Evet yaz geldi, kapıyı çaldı. Mayıs ayında olmamıza karşın çöl sıcakları dahi başladı. Tatil ateşi hepimizi yakıyor. Her bayram, bir şekilde duyduğumuz o efsane "Nerede o eski bayramlar?" sorusu artık yaza uyarlanıyor. Nerede o eski yazlar?
Geride, çok geride kaldı.
Pandeminin yarattığı değişim, kontrollü hayat o yazları çok eskide bıraktı. Bu yaz o geçmişteki muhteşem kalabalık görüntülerine sahne olmayacak.
Kısıtlamalar daha da azaldıkça belki yoğunluk artacak ama o vur patlasın çal dinlesin durumu olmayacak.
HERKES KENDI EVIN ÖNÜNDE
Belki de Alaçatı uzun bir aradan sonra o ilk adını duyurduğu dönemlerdeki gibi sakinliğin, dinginliğin merkezi olacak.
Alaçatı genelinde yabancı turist rezervasyonların neredeyse tamamına yakını iptal oldu. Yerli turist ise genelde sezonluk kiralamalara yöneldi. Bu yaz, her evin bahçesi, her evin önü yeni sosyalleşme alanları olacak.
Gençleri tutmak zor. Bir kısmı akacak gecelere. Ama önemli bir bölüm evlerinde olacak. Tatil anlayışı da doğaya kaçış formatına gittiği için Türkiye'nin her cennet köşesi bundan ayrıca faydalanacak. Peki yerleşik düzende, iş yapan turizmci, esnaf ne yapacak? Kendini yenilemesi, yeni tatil anlayışına göre hareket etmesi gerekecek. Ama bunu yapabilmek için bile para gerekiyor. E zaten pandemi nedeniyle turizmde kimse iş yapamadı.
İşleri yeniden dizayn etmenin maliyetine katlanacak kimse olabileceğini sanmıyorum.
BIZ DE BASARACAGIZ
Böyle mi gidecek?

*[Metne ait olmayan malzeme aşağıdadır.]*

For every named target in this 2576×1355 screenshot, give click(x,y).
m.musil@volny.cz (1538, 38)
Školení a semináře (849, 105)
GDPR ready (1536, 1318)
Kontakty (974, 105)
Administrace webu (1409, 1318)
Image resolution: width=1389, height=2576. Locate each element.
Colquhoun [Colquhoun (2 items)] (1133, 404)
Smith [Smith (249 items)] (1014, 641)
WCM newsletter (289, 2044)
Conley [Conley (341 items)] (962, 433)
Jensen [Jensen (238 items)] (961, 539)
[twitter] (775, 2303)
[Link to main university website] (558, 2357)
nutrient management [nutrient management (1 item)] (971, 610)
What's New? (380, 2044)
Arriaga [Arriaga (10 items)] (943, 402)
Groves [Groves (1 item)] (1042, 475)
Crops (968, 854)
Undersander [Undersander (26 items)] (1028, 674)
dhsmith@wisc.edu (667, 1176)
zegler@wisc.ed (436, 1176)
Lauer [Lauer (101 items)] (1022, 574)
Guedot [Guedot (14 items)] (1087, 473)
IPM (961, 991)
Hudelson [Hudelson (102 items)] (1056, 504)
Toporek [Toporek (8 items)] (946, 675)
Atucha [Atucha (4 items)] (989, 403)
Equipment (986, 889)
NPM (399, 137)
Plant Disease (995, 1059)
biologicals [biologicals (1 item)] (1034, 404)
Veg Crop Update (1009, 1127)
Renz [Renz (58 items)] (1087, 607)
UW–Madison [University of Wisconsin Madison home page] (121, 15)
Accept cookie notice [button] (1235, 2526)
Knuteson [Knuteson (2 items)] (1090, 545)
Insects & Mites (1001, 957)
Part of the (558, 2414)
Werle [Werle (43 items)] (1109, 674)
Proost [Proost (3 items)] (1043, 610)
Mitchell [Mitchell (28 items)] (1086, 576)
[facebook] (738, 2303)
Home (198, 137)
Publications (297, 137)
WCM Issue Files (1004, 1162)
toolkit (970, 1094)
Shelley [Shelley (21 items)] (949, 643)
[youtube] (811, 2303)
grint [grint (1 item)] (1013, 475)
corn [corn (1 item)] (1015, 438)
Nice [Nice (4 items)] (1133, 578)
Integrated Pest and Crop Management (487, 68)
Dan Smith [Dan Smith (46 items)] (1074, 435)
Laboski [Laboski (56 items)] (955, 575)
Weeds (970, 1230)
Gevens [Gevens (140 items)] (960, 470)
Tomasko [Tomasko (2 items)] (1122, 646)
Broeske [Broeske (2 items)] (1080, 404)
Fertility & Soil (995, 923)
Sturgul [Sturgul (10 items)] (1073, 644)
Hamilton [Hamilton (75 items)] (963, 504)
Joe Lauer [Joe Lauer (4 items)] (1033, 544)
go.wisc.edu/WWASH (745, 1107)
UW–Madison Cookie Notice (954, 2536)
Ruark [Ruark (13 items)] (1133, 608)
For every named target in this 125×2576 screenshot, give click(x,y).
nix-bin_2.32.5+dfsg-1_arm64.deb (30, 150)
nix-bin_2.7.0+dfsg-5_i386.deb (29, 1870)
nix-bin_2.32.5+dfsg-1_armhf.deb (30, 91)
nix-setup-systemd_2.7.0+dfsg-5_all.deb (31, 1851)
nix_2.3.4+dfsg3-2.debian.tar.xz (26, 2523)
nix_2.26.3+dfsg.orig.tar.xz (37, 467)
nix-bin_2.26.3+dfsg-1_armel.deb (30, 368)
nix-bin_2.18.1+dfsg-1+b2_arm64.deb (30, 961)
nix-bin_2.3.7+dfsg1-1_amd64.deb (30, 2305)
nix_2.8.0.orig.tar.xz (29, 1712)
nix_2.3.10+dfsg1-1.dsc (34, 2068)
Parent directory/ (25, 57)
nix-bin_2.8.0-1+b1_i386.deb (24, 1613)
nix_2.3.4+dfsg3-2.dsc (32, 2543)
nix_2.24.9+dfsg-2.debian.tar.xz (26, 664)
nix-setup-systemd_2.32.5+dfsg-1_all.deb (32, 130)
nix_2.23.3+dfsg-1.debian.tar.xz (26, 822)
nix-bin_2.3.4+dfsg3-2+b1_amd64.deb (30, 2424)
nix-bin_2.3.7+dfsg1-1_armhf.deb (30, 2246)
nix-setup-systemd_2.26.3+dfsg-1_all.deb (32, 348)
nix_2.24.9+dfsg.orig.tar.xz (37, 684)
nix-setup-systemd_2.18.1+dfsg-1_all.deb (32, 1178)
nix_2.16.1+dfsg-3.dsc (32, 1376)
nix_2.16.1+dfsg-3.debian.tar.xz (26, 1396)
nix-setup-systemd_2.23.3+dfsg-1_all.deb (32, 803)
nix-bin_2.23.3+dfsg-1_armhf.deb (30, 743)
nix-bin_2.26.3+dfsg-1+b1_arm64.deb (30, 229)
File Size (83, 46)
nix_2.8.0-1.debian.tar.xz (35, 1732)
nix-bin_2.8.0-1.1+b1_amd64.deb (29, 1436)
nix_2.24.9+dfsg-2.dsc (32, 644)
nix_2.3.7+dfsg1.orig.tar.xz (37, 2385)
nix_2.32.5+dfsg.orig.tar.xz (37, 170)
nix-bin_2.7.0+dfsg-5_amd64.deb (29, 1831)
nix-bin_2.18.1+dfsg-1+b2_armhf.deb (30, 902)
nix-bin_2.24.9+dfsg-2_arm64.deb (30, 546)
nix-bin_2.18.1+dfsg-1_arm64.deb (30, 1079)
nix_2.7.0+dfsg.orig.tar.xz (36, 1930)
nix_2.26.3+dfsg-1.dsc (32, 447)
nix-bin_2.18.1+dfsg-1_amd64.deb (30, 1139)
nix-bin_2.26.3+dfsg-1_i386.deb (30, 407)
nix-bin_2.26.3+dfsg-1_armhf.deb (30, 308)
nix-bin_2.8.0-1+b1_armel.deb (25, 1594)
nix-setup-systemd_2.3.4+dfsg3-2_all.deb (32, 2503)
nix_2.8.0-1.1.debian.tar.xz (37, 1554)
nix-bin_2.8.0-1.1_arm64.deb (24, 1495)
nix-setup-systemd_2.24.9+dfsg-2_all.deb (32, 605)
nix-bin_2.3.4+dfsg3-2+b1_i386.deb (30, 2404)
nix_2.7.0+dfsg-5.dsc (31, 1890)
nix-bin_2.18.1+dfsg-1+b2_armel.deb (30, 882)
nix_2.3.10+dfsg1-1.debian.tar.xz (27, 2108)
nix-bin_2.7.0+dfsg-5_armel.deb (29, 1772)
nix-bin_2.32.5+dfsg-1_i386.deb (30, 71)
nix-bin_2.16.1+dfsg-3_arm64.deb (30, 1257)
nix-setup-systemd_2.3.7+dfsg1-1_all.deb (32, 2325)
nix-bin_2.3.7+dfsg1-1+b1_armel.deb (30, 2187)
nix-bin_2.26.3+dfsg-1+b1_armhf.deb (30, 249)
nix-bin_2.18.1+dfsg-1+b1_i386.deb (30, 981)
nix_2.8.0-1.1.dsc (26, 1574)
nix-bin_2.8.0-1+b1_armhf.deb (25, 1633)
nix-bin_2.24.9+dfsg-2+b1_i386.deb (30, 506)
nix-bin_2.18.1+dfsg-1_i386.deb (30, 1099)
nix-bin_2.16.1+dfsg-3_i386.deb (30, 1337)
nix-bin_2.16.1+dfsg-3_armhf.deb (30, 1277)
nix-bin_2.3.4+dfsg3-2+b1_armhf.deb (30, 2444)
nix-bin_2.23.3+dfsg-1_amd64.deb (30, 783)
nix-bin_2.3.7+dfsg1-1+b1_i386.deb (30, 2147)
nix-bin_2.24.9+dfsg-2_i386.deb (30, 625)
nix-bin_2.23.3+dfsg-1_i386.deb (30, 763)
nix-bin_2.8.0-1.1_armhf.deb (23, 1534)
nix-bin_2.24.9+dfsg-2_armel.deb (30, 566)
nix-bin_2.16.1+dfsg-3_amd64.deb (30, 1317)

New york, geçtiğimiz hafta içi kısıtlamaları kaldırdı. Dünyada kısıtlamaların kaldırıldığı şehirler haberi sıkça duyulmaya başlıyor. Bizde de sinyaller iyi. Elbette biz de başaracağız. Ama ipin ucunu bırakırsak her şeyi daha beteriyle yeniden yaşarız. Geçen yazı hatırlayın. Hangimiz kuralları tam olarak uyguladık? Maske, mesafe hep bir yere kadar gitti. Sahilde, otelde, sokakta, evde, işte bir şekilde sarıldık, bir şekilde maskeleri attık, bir şekilde mesafeyi hiçe saydık. Sonbahar kapıyı çaldığında, vaka sayıları artmaya başladı. "İnsanlar da kurallara uymuyor" diye söylendik. Sanki kendimiz uyuyormuş gibi.
Bu yazın sonu, sonbahar, arkası kış.
Aşıyı, maskeyi, mesafeyi, hijyeni elden bırakırsak, o eski yazları çok ararız.
Durum böyle gösteriyor. Çünkü bu virüs, her fırsatı değerlendiriyor. Siz siz olun yazın tadını çıkarırken maskenizi çıkarmayın.